# Excerpt provided:
-- -- --
How to Draft Basic Set-in Sleeve Pattern?
- Upper Arm Round: This measurement is either taken directly around the upper arm or calculated using the bust circumference.
While calculating from bust circumference, measurements can be taken differently.
1/6th of Bust Circumference +3cm (This measurement results a stylish look with standing out hem at the arm. The more the upper arm round taken, the more stylish the look is.)
1/8th of Bust Circumference + 3.5cm (This measurement is lesser than the previous one and creates an arm hugging hem.)
- Sleeve Length
- Sleeve Round: Measurement taken round the arm where the sleeve ends.
The instructions are given in the drafting diagram above. Following note would give clearer idea.
1. Take pattern paper on fold. Block out a rectangle having
- ½ of round the upper arm measurement (= 1/6th of bust Circumference + 3cm + 2.5 seam allowance ) as width
- sleeve length (= desired Sleeve Length + 1cm seam allowance at top and 2cm to 5cm seam allowance at bottom) as length
Draw a horizontal line at 1/12th of bust circumference measuring from the top. This would define the sleeve cap height. Width of this line is same as the Upper Arm Round. Note down 2.5cm seam allowance given at the side. It means that seam line falls 2.5cm inside the outline. This is the position of arm pit.
Mark deeper front armscye curve and back armscye curve as shown in red colour. These curves form smooth shapes of letter ‘S’ in reverse. Remember, this entire curved line must measure equal to the armscye round measurement and curved armscye line of the bodice.
Armscye curves of front and back should match at arm pit (that is, 2.5cm inside the Sleeve cap line). These curves may require stretching and shaping at various points to match it to the armscye of the bodice. Care is taken to match the sleeve centre (fold line in the picture above) to the shoulder seam.
-- -- --
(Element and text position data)
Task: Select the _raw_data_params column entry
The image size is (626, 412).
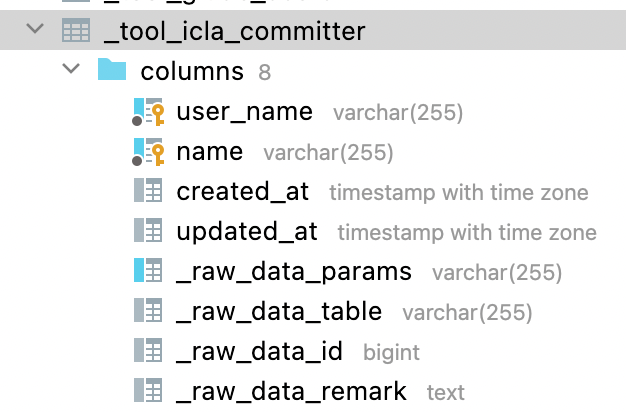Action: (294, 271)
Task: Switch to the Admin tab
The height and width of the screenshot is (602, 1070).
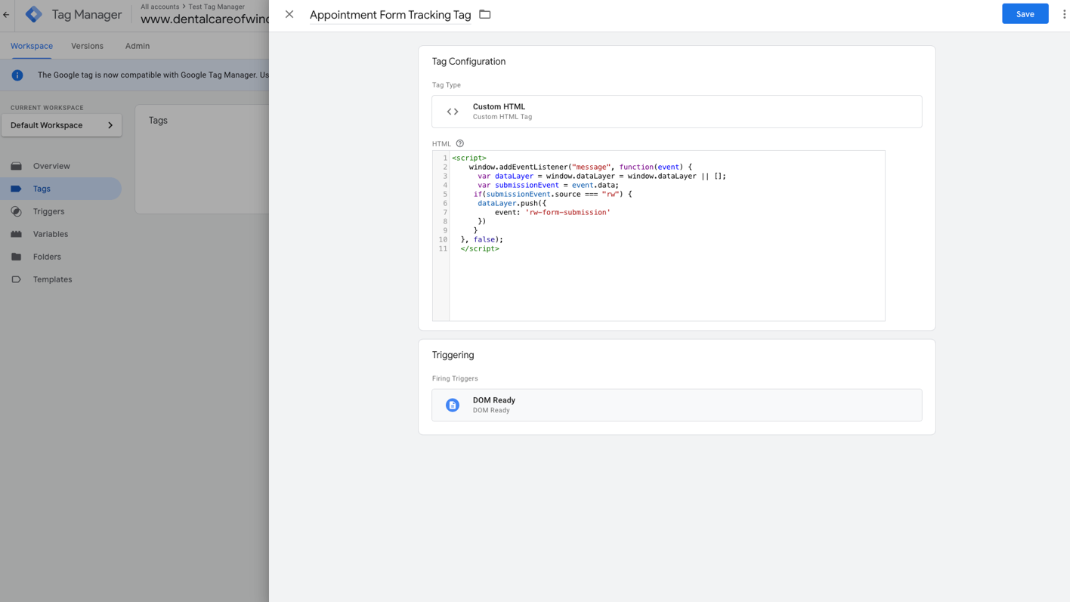Action: tap(137, 46)
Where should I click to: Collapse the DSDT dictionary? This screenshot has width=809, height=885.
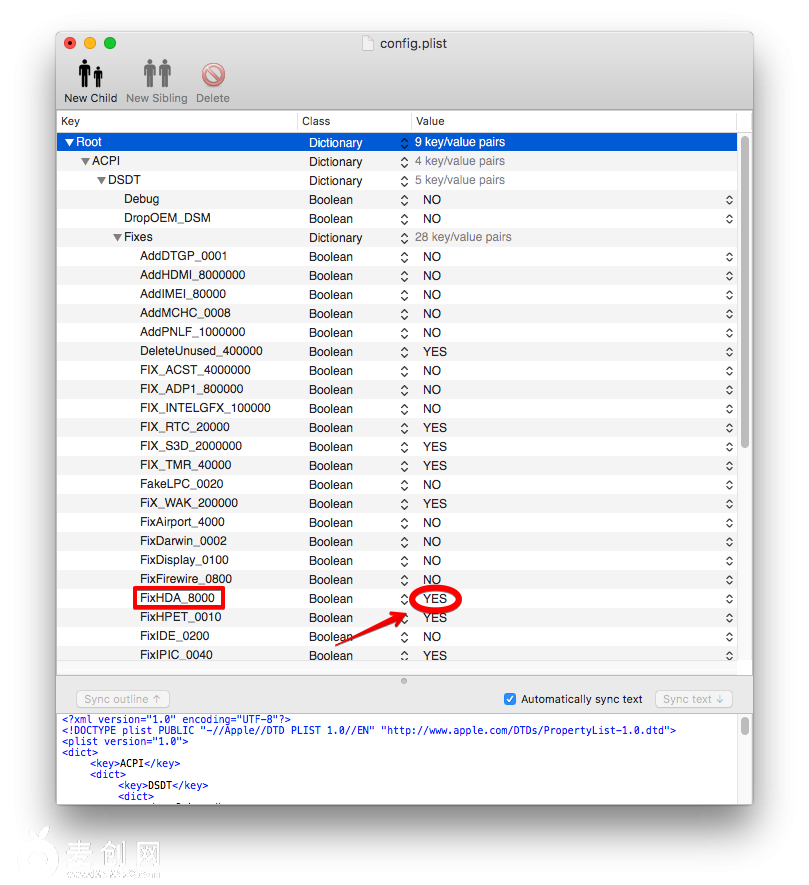pos(100,180)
-- -- --
# Exercise requirements:
• 1. Reproduce the sleeve pattern text word for word, starting with "Mark deeper front" and going on through "line of the bodice.".
• 2. In the sleeve pattern text, how far from the top is the horizontal line drawn that defines the sleeve cap height?

# Answers to the tasks:
• 1.
Mark deeper front armscye curve and back armscye curve as shown in red colour. These curves form smooth shapes of letter ‘S’ in reverse. Remember, this entire curved line must measure equal to the armscye round measurement and curved armscye line of the bodice.

• 2. At 1/12th of the bust circumference.